§ ACTIVITY
What is needed is an exact copy of every record.

TASK INPUTS START

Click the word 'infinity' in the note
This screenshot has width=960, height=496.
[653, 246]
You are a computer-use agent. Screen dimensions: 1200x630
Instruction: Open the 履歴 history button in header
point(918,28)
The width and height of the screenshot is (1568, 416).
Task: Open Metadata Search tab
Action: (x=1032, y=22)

TASK INPUTS END

§ YOUR SOLUTION
Click the word 'infinity' in the note
This screenshot has width=960, height=496.
[653, 246]
You are a computer-use agent. Screen dimensions: 1200x630
Instruction: Open the 履歴 history button in header
point(918,28)
The width and height of the screenshot is (1568, 416).
Task: Open Metadata Search tab
Action: (x=1032, y=22)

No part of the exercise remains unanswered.